Jakob Poeltl Emerging as Defensive Force for San Antonio Spurs

Knotted up at 115-115, James Harden made a determined drive in an attempt to end the San Antonio Spurs’ furious comeback attempt on Tuesday. The only problem? Jakob Poeltl was waiting in the wings to swat away The Beard’s short floater.

It was one of five blocks for the Austrian center, two games after recording four against Kawhi Leonard and the Los Angeles Clippers. In the last four games, Poeltl has 14 blocked shots.

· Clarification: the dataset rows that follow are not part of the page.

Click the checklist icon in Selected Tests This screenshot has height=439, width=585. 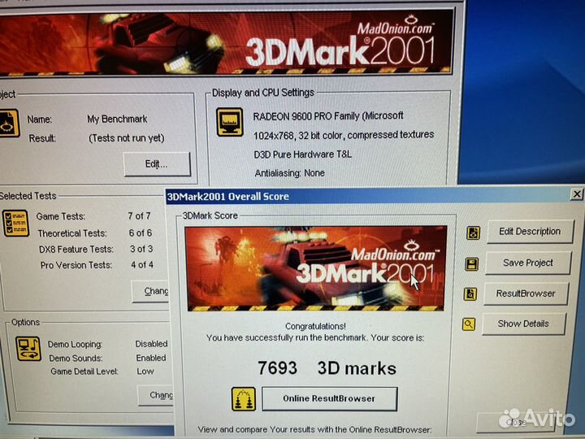15,224
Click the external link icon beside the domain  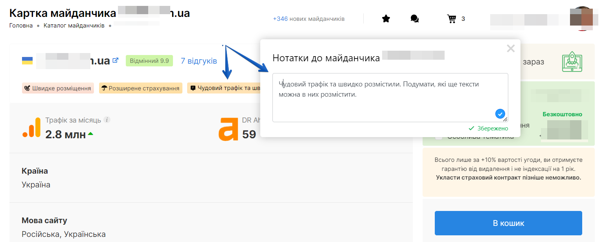pos(116,61)
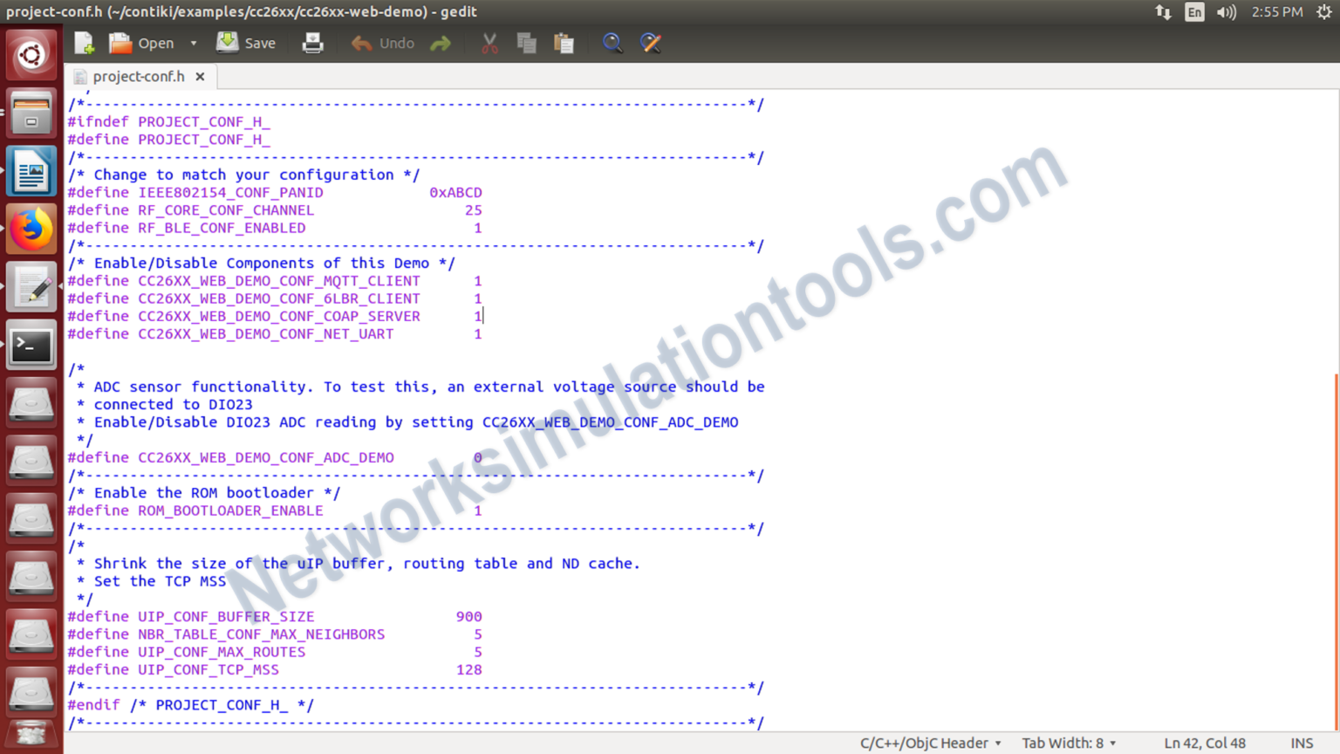Open the Tab Width: 8 dropdown
Viewport: 1340px width, 754px height.
click(1069, 743)
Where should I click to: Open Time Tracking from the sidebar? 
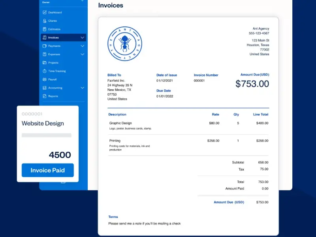pyautogui.click(x=57, y=71)
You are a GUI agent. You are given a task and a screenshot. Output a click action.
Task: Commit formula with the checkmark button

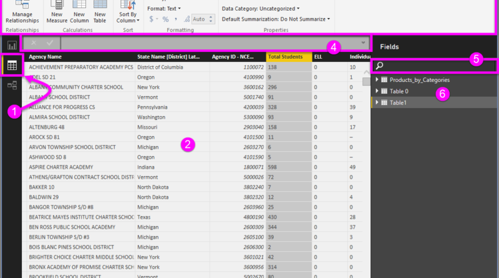[49, 43]
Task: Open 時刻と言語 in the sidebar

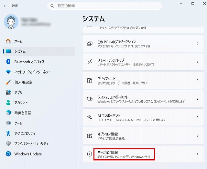Action: tap(23, 113)
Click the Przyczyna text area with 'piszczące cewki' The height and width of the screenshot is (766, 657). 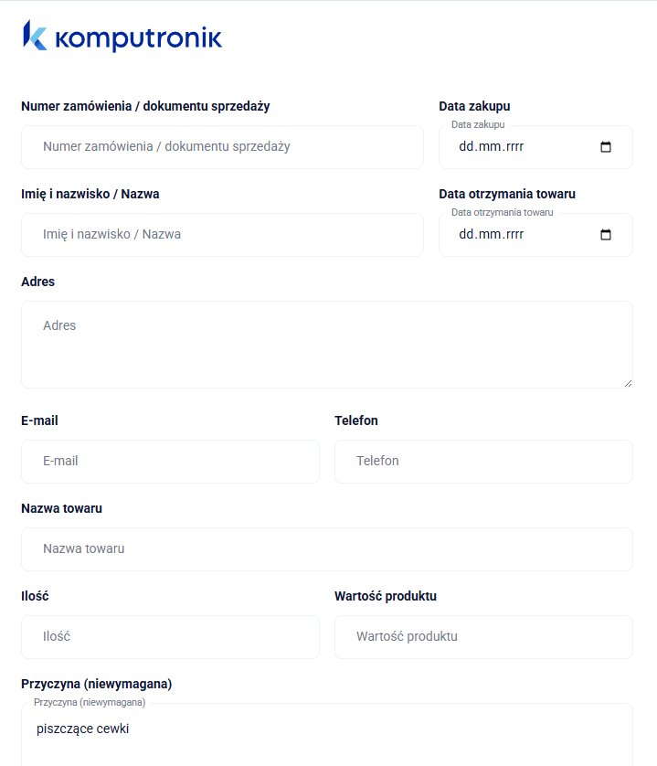pyautogui.click(x=326, y=735)
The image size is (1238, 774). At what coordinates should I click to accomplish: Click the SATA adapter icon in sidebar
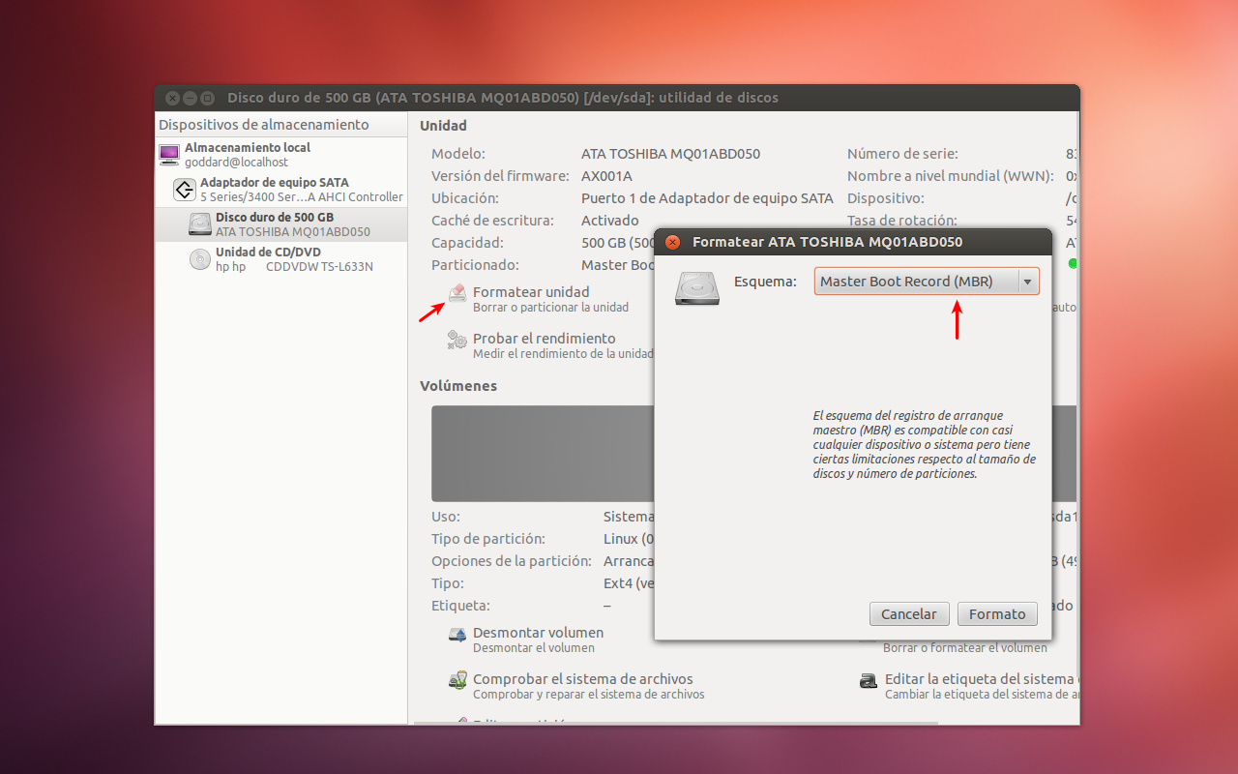[x=185, y=190]
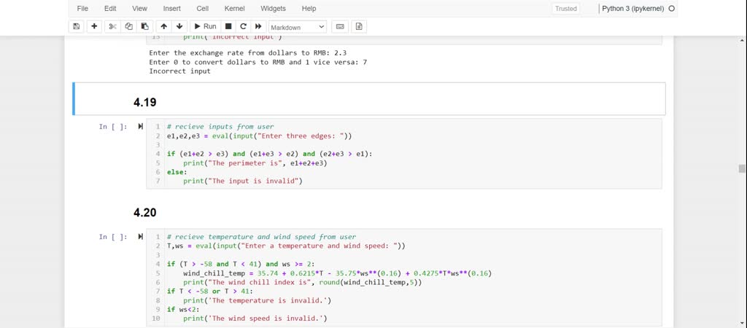Restart and run all cells icon
This screenshot has height=328, width=747.
click(258, 26)
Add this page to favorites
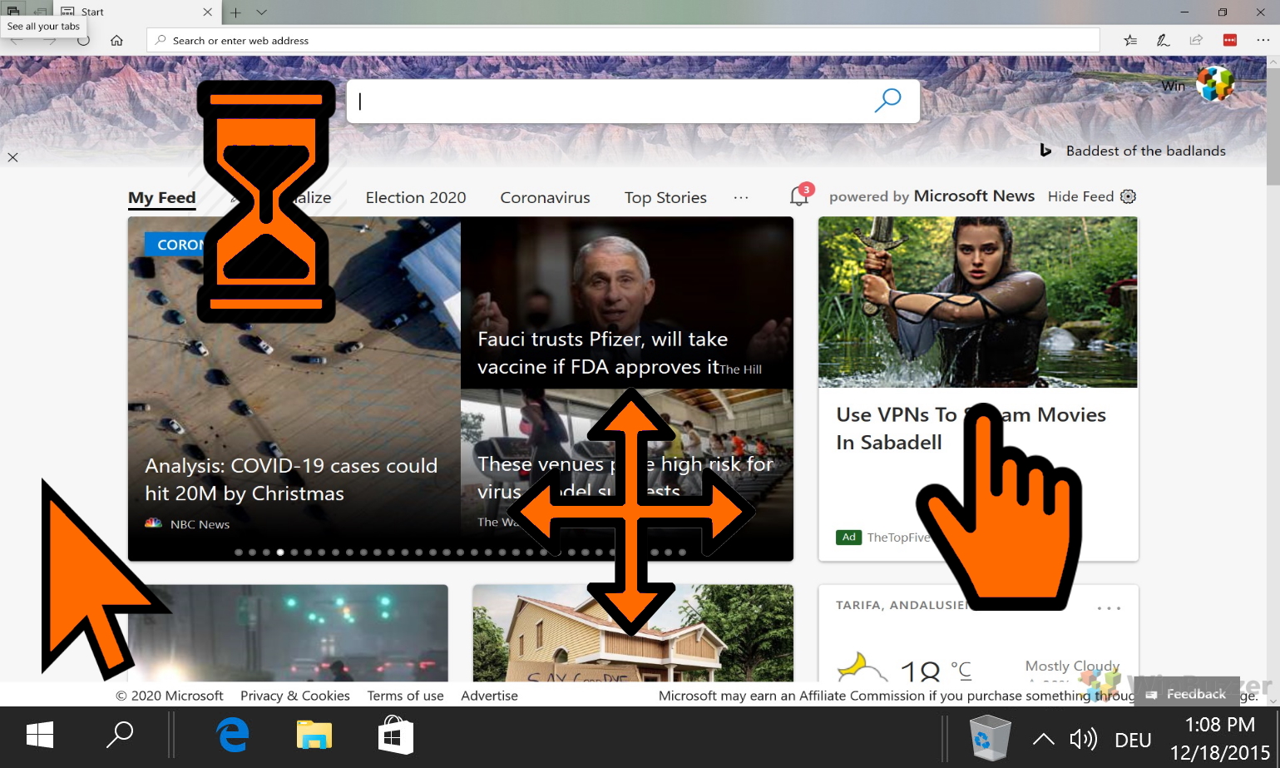 1129,39
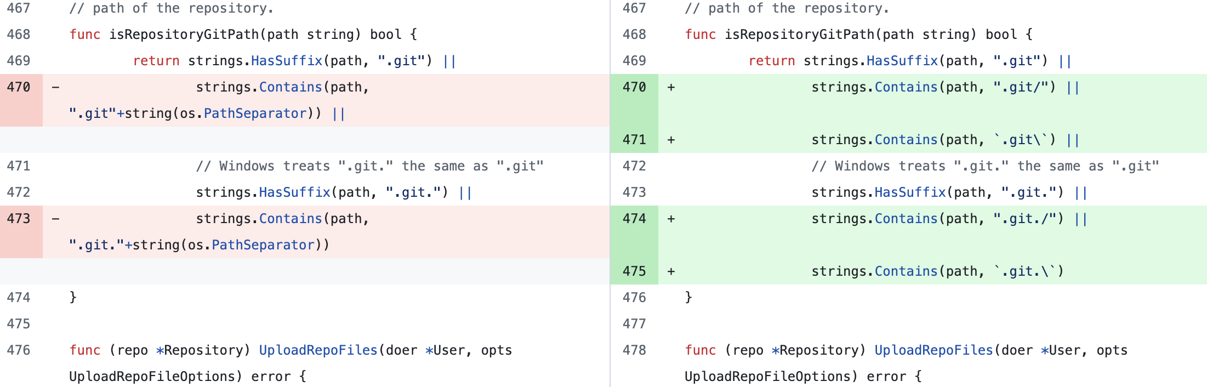
Task: Click line number 468 in left pane
Action: (19, 35)
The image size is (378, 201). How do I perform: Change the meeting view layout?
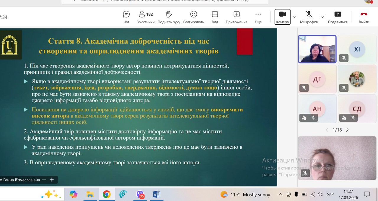pos(215,17)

While Lonnie Walker IV’s recent coming-out party was a sight to behold, Poeltl’s recent block party has been an equally important development.

On a team that’s struggling defensively out on the wings in particular, the job Poeltl is doing to protect the rim recently has been superb. Guys like DeMar DeRozan and Bryn Forbes are guilty of letting their guys blow by them way too often, so Poeltl’s rim protection is a crucial skill the Spurs will rely upon on a nightly basis.

Jakob Poeltl in Action

The nimble 7-foot-1 center is using his quick feet and timing to defend the basket from various angles; he’s not just waiting below the rim to swat away shots.

As you can see here, Poeltl does an excellent job of staying between Clint Capela and the basket while also having an eye on Russell Westbrook as he blows by Walker. The result is a pinned shot that starts a fast break for San Antonio.

Not only is Poeltl doing serious damage from inside the paint, but he’s also even recovering back on defense with hustle after being blown by on the perimeter, as he did here, once again against Harden.

Here, Poeltl is again helping out on the perimeter and is blown past by Bradley Beal but makes a perfect read to stuff Rui Hachimura after Beal dishes the ball.

The Importance of Jakob Poeltl’s Defense

What’s most helpful about Poeltl’s defense as of late has been that he’s not just guarding his own man in the post well, but he’s making up for a lot of defensive mistakes by others with his good instincts and timing.

Poeltl is currently leading the team in defensive field goal percentage inside of six feet at 47.9% and that’s no coincidence. LaMarcus Aldridge leads the Spurs with 1.8 blocks per game, but that’s expected since he averages 32.8 minutes. On a per 100 possession basis, Poeltl leads the team in blocks at 3.2, compared to Aldridge at 2.6.

At 34 years-old, Aldridge has shown a considerable slowdown in his ability to stick with his man, which makes Poeltl’s recent defensive improvements that much more important. It also is reason enough to keep Poeltl in the starting lineup whenever possible.

Ideally, the Spurs will start guarding the perimeter better and not have to rely so heavily on their interior bigs to bail them out so often. Head coach Gregg Popovich seems to be taking a step in the right direction by giving Walker more time, while giving Marco Belinelli less time.

If Poeltl keeps up his defensive intensity and the rest of the team follows, the Spurs might not be doomed to have a bad defensive team this season.